-- PROBLEM REQUIREMENTS --
Output, word for word, the line that contains "ТРУДЫ (58, 422)" and all lines following it to the end of the listing. Drop the pictures.

Segment Start: GIVEN RECORDS

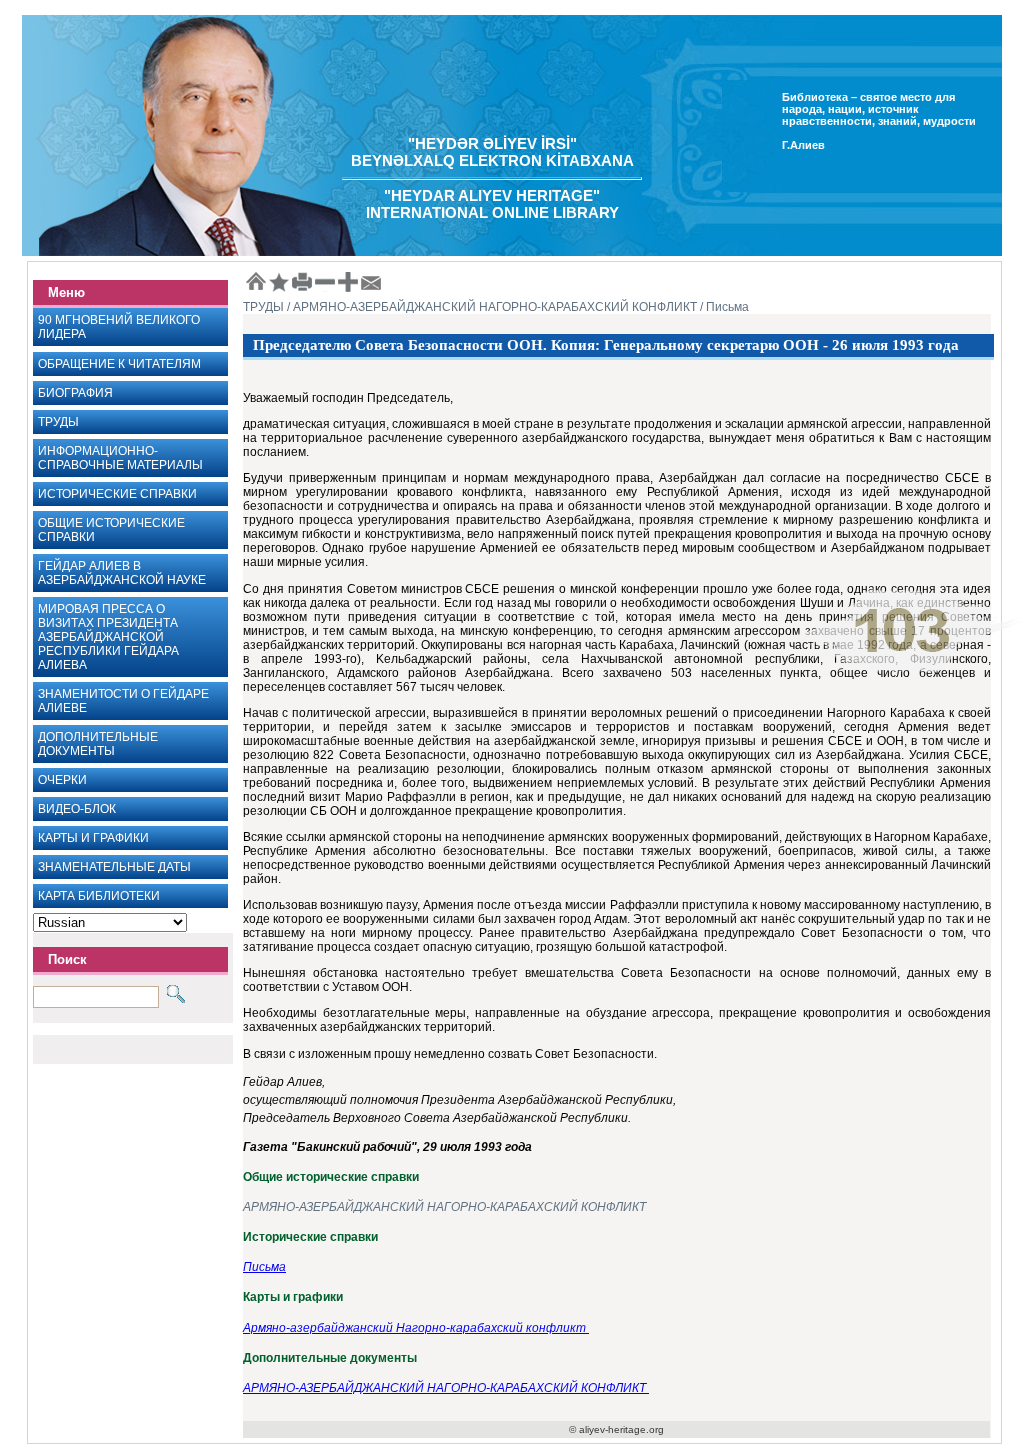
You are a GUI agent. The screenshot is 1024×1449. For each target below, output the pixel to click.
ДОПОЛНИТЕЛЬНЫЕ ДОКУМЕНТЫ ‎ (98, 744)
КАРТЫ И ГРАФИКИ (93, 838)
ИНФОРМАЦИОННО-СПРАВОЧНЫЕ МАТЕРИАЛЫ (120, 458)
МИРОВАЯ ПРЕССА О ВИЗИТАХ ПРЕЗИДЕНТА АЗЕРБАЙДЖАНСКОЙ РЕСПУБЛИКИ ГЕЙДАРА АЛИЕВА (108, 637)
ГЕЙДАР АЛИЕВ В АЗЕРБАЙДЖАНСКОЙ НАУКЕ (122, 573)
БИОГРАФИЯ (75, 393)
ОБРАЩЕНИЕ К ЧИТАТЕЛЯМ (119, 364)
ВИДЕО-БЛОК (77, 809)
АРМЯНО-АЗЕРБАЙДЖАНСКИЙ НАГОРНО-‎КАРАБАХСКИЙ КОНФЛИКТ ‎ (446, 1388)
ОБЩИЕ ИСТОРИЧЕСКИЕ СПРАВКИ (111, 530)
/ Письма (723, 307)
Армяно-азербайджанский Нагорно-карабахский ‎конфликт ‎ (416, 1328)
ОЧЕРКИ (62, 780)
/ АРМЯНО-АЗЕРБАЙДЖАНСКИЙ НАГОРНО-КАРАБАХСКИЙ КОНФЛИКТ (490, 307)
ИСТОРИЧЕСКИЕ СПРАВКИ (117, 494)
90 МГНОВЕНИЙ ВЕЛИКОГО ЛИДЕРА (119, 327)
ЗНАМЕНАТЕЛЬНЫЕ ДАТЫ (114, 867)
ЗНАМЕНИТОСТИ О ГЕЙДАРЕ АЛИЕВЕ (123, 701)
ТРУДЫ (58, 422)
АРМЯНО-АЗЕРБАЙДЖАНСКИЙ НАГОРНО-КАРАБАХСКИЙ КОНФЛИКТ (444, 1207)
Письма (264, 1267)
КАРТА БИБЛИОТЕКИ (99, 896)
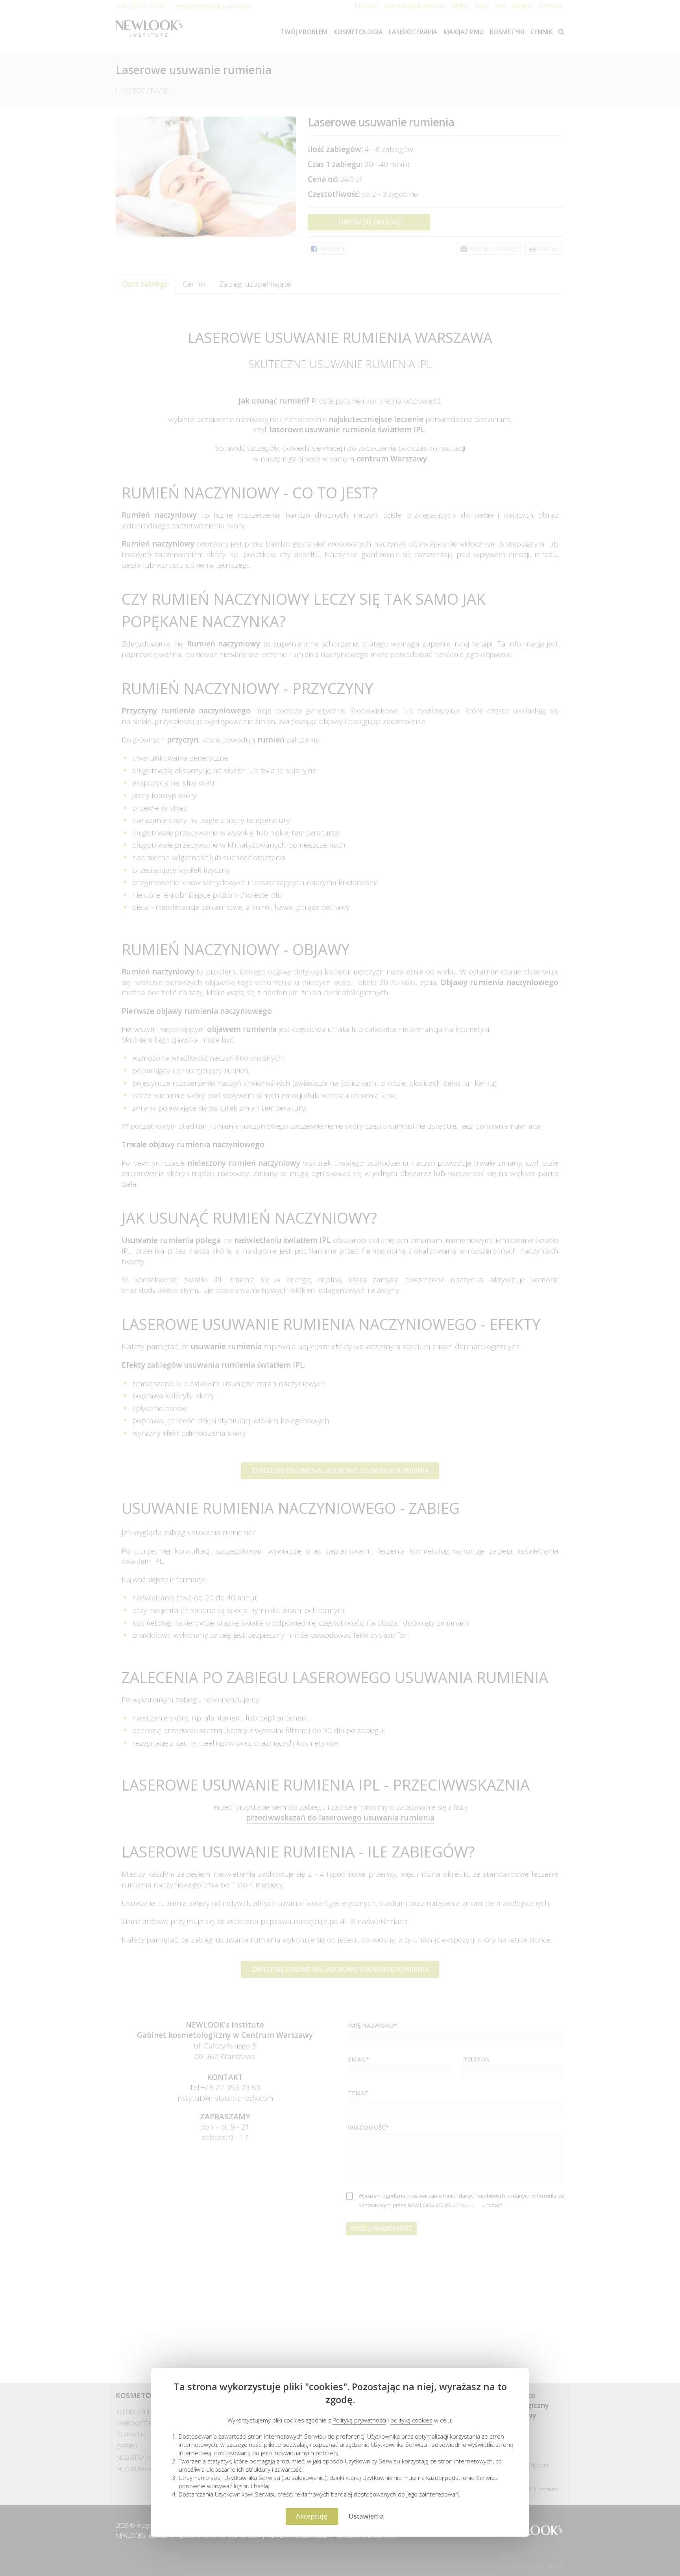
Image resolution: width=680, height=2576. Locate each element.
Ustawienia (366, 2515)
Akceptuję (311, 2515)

Segment End: GIVEN RECORDS

-- WRITTEN REPLY --
ТРУДЫ (58, 422)
АРМЯНО-АЗЕРБАЙДЖАНСКИЙ НАГОРНО-КАРАБАХСКИЙ КОНФЛИКТ (444, 1207)
Письма (264, 1267)
КАРТА БИБЛИОТЕКИ (99, 896)
Image resolution: width=680, height=2576. Locate each element.
Ustawienia (366, 2515)
Akceptuję (311, 2515)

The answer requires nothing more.